== GIVEN PASSAGE ==
Pakistan (MNN) — Another Christian died at the hands of Pakistan's disputed blasphemy law this week. The cause of death has been deemed a heart attack by the government, but many believe he may have been murdered.
In February 2010, Christian Qamar David was fined 100,000 rupees and given a life sentence in jail. Despite the pleas of Pervaiz Chaudhry–David's lawyer–in court that David had been framed, David was charged with blaspheming the prophet Muhammad via text message to a man Chaudhry says David did not even know.
The apparent stranger in question who initiated the messaging, Munawar Ahmad, was also put on trial but was acquitted despite 11 witnesses pointing to his direct involvement in the incident, according to Compass Direct News.
David's situation is not unique in Pakistan: many other believers have been sentenced to years in prison under Pakistan's highly-abused blasphemy law with little evidence against them. David, however, paid the ultimate price for his alleged crime when he died earlier this week.
After multiple reports from David in earlier months of abuse and violence against him, many are skeptical this his untimely death was anything less than murder. Carl Moeller with Open Doors, USA says the situation does indeed look suspicious.
"The report is that he died of a heart attack," says Moeller. "[However] the indications are clearly that he had been under threat in the prison and had also asked for protection in the prison. It's quite likely that this 'heart attack' may not have been that at all."
Other inconsistencies include mixed reports of whether David died in his cell or in the hospital, the way in which his death was notified to the jailers, and the state's announcement of David's death from natural causes despite the absence of an official autopsy.
Moeller says that unfortunately the cover-up for the murder of a Christian in Pakistan would not be out of the question.
"For someone who lives in a country where recent politicians like Salmaan Taseer in the Punjab [Province] and Shahbaz Bhatti–the only Christian who was in the Pakistani government–were literally assassinated and their assassinations celebrated in that country, it's not unusual to think that a Christian in prison for blasphemy would suffer violence and have that violence covered up by authorities there."
Taseer and Bhatti both opposed the blasphemy law and defended the cause of minority Christians in the Muslim country. Since their deaths, no other leaders have picked up the cause. "When we lose leaders who are willing to take such bold stands, it's very difficult to find others who will put their lives squarely in the cross-hairs at risk again," Moeller notes.

== EXCERPTED RECORDS ==
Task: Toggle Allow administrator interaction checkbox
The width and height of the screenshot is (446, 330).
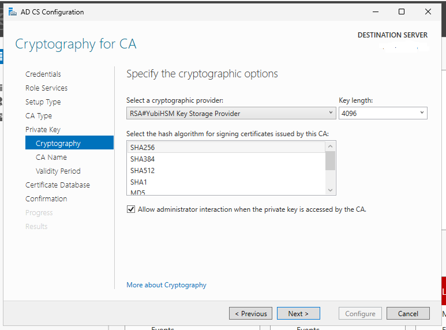Action: pos(131,209)
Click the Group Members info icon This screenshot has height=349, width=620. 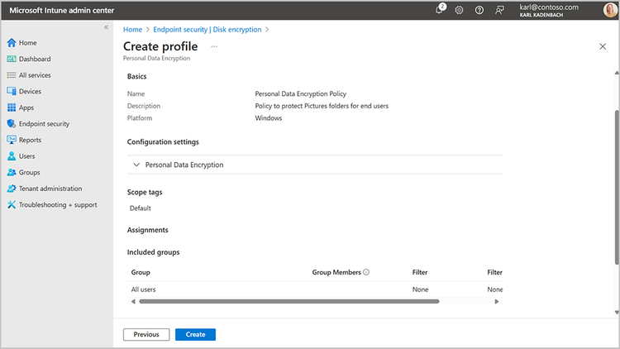point(366,272)
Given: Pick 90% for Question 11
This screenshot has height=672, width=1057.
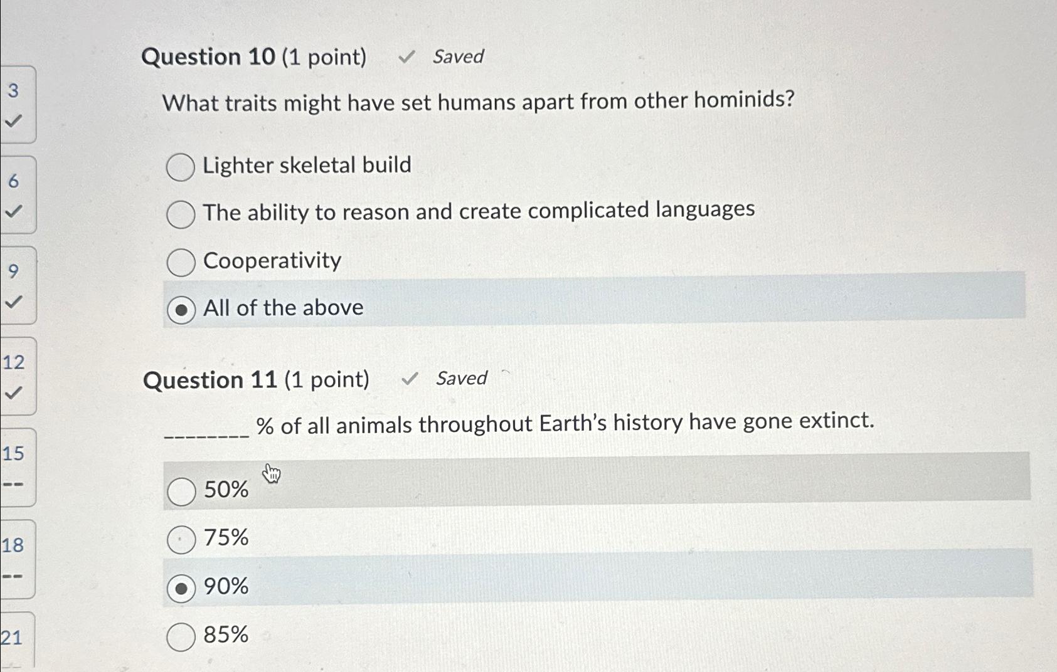Looking at the screenshot, I should 182,587.
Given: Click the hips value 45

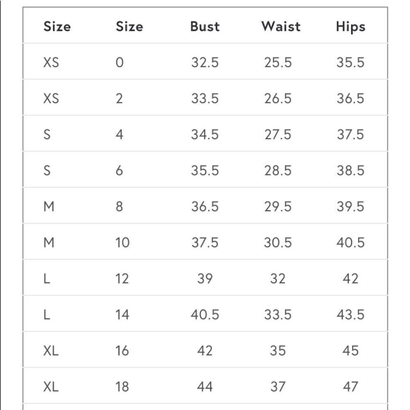Looking at the screenshot, I should pyautogui.click(x=351, y=351).
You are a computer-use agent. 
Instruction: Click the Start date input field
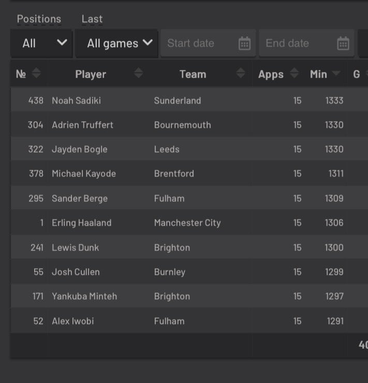click(x=208, y=43)
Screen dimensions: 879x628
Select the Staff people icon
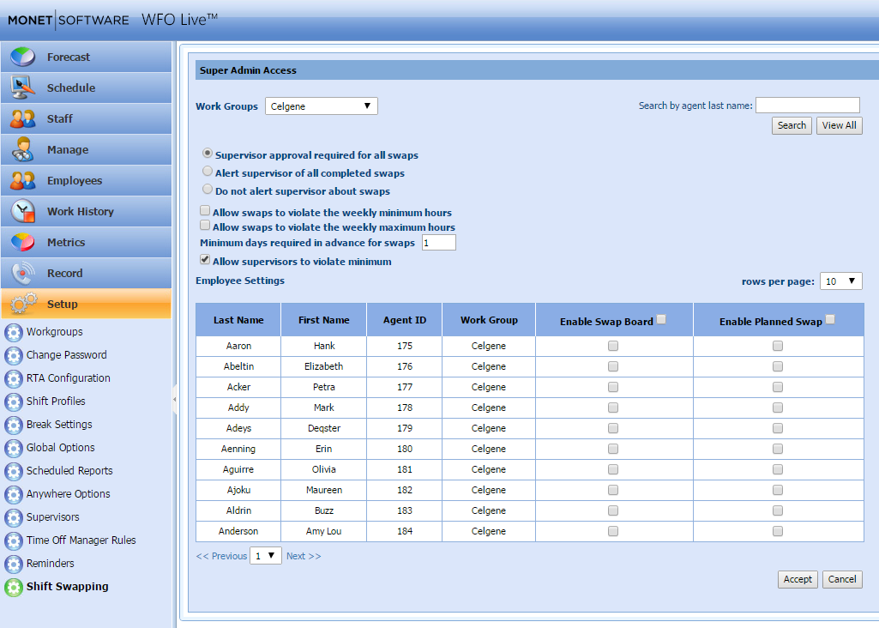23,119
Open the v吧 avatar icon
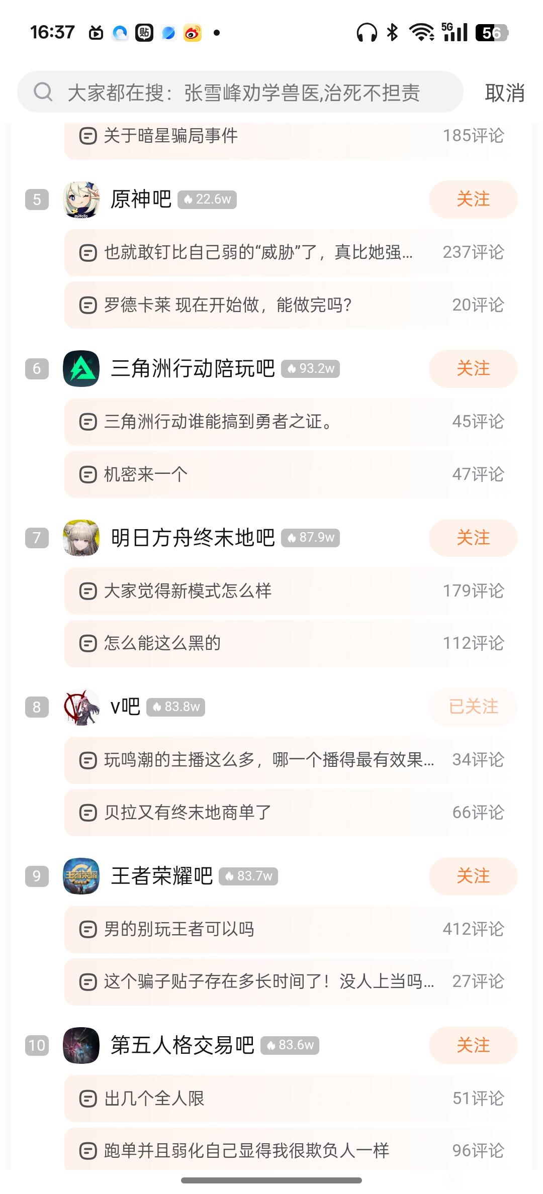This screenshot has height=1194, width=543. pos(81,707)
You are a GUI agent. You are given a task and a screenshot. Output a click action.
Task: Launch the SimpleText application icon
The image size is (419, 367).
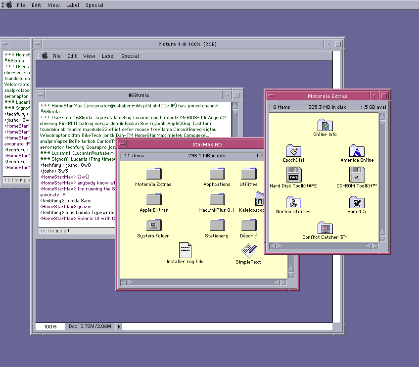coord(248,250)
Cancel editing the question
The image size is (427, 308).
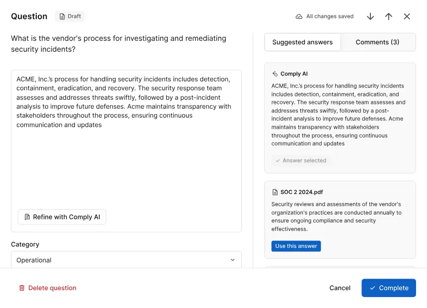pyautogui.click(x=340, y=288)

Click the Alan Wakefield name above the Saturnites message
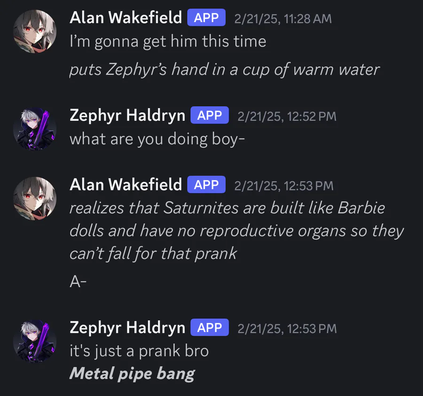click(x=125, y=185)
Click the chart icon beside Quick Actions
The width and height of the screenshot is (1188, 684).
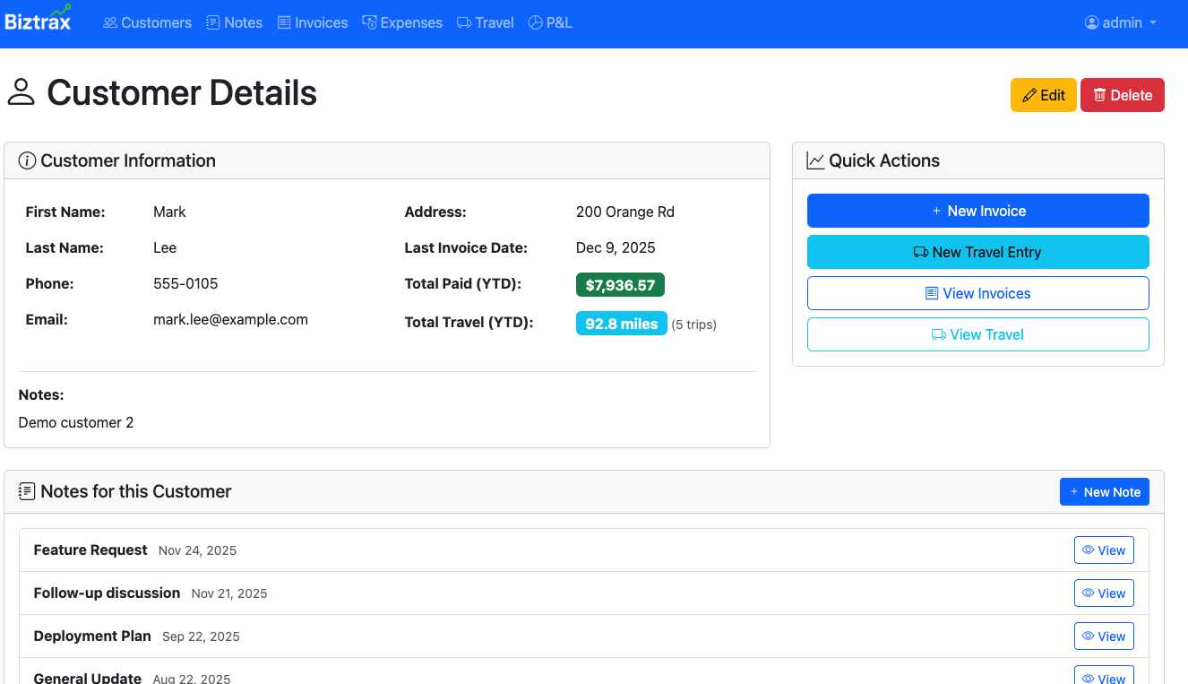pos(814,160)
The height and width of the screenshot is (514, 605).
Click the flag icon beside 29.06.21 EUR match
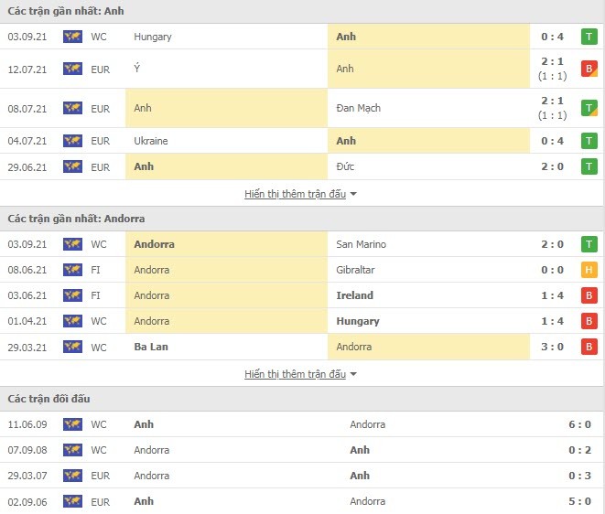pyautogui.click(x=72, y=166)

== ASSIGNMENT ==
Answer these questions from the article on Qamar David's death:
(a) How much was Qamar David fined in February 2010?
(b) With which organization is Carl Moeller?
(c) Who is identified as the only Christian in the Pakistani government?

== SOLUTION TO THE PROBLEM ==
(a) 100,000 rupees
(b) Open Doors, USA
(c) Shahbaz Bhatti